(DATA SUPPLIED begins)

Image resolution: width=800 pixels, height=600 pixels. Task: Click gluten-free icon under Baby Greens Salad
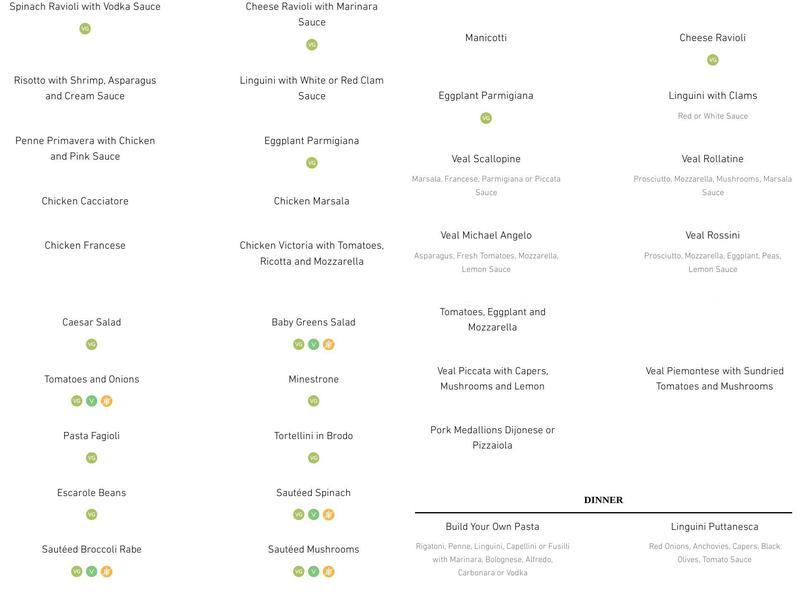[328, 345]
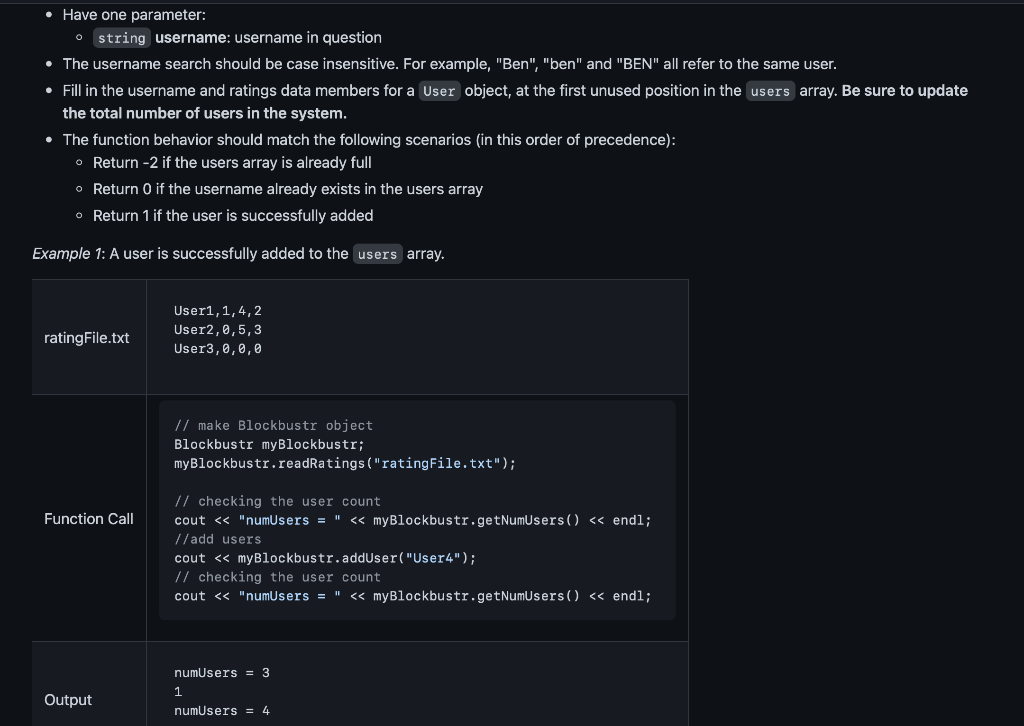Select the bullet "Return 0 if the username already exists"
1024x726 pixels.
click(288, 189)
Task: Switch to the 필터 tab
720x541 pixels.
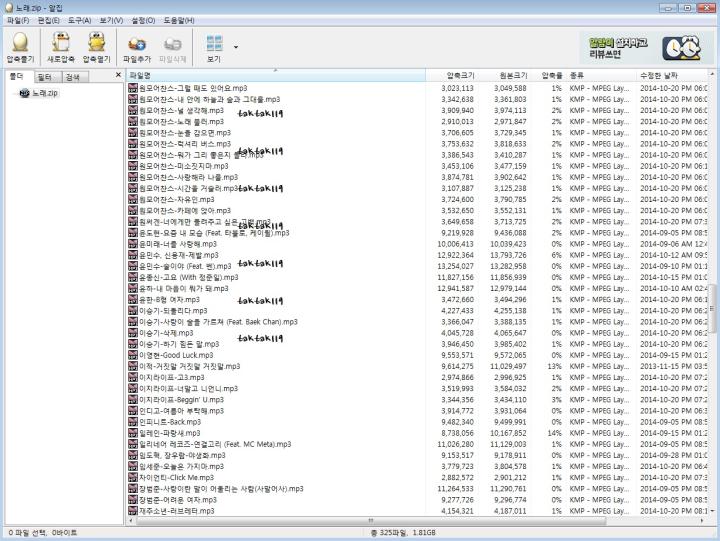Action: coord(45,77)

(DATA SUPPLIED ends)

## PROBLEM STATEMENT
Reproduce the records above exactly, excluding every picture.

## SOLUTION
Image resolution: width=800 pixels, height=600 pixels. Task: Click gluten-free icon under Baby Greens Salad
[328, 345]
Select the bullet "Return 0 if the username already exists"
1024x726 pixels.
click(288, 189)
Task: Switch to the 필터 tab
720x541 pixels.
Action: coord(45,77)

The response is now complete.